Before the Competition
I was, am am still an absolutely hardcore F1 fan. To learn of the competition F1 in Schools was a pretty astonishing and uplifting experience to say the least. Finally my days looking through tech Tuesday and "How to Build a Car" by Adrian Newey would pay off as an engineer. I managed to get into a team near December at a high school on the opposite side of Japan. Far away, but we were in the information age: I could do it.

My task was simple: design a fast car using the provided resources including a CFD software. This was the chance. I learned fusion 360 in a complete rush, around the span of 3 months, and then began the development of the 2023 world finals car.
Why world finals and not regional? One may wonder. Well, the thing is, we were the only team in Japan and while we could have held a regional competition, have one team participate and call it a day, the ICC decided that may not be necessary, which is a reasonable choice to make.
Anyways, the car design was made, and later tested at the high school on the other side of japan, and recorded a whopping 1.05 for a time. At that time, for the new regulations, that would have secured us a fastest car award by a mile (figuratively). To be fair we were using nylon shafts and wheels made using a lathe, as well as an extremely expensive pair of bearings, or at least they told me they were.
A few drafts of portfolios later: I was as prepared as I could be.
The Competition
Before the competition even started, I figured out there was one massive issue lying ahead.

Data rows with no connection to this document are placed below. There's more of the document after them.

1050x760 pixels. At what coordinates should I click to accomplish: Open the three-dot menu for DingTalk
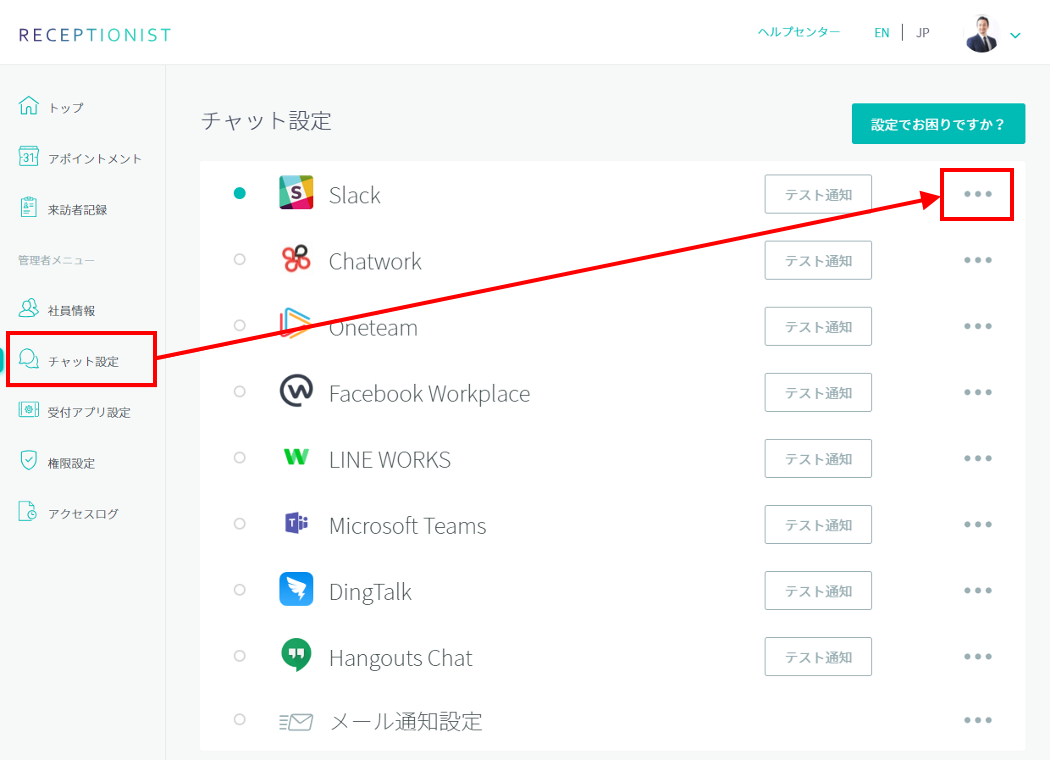pos(977,590)
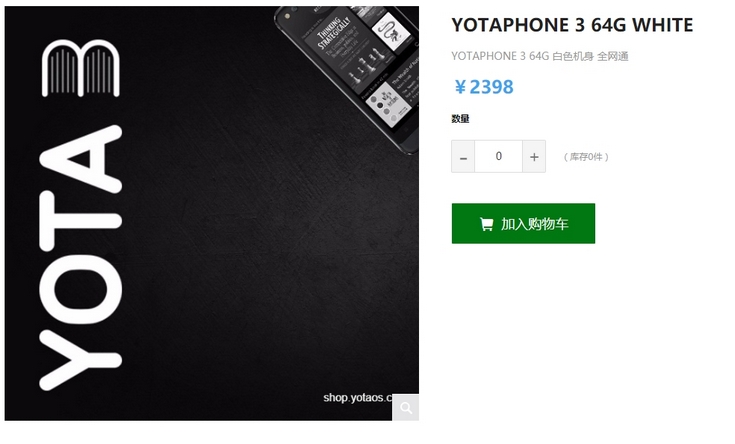Click the large YOTA vertical lettering
The width and height of the screenshot is (735, 444).
coord(81,258)
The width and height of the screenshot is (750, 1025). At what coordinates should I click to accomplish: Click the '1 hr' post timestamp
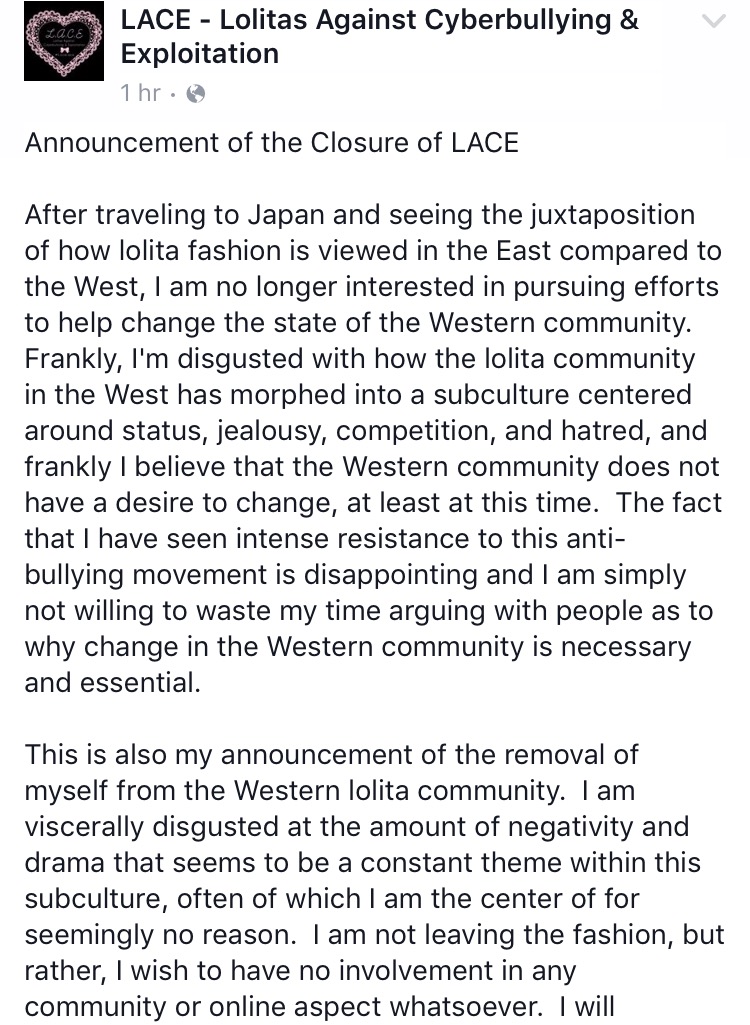pos(140,93)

No one could speak english, except me. They told me this a month before the world finals. So I went through the marketing and enterprise portfolio to check, only to realize that they were nearly empty.
Obviously I asked: where'd the money come from? The school had funded them. Almost no marketing or enterprise, a barely complete pit display, and a team with no official website and a social media account that barely posted. The school did not allow us to make our own money for some reason, and had to regulate social media usage strictly.
So off course, we went. Everything went miserably.
Presentation was just me taking about marketing I didn't do nor exist.
Engineering was fine until the judges started asking questions like how did I align the wings and what angles the wings were placed, which I had no answer to. I just winged everything and called it a day.
We did have a car that met the regulations, but not very fast.
Why? Apparently the canister we used for testing was not refrigerated, which meant that the thrust would be significantly faster than when refrigerated like in the world finals.
On the third day I could not wake up, and went down to the competition late just in time for the pit interviews, and you can see that I was not very happy.
Post Competition
So that is why I have come back to japan and am absolutely doing everything I can to get revenge not only at this competition, but also to fight against the Japanese custom to not make children touch money because even the schools think that money is the root of all evil.
Out motto is: Ignite the future.
We need to ignite a future in Japan so that the students will be able to freely participate and compete in order to get a great not only STEM but marketing and project management, teamwork experience.
Us proving to the world that Japanese students can indeed do it, is the first step.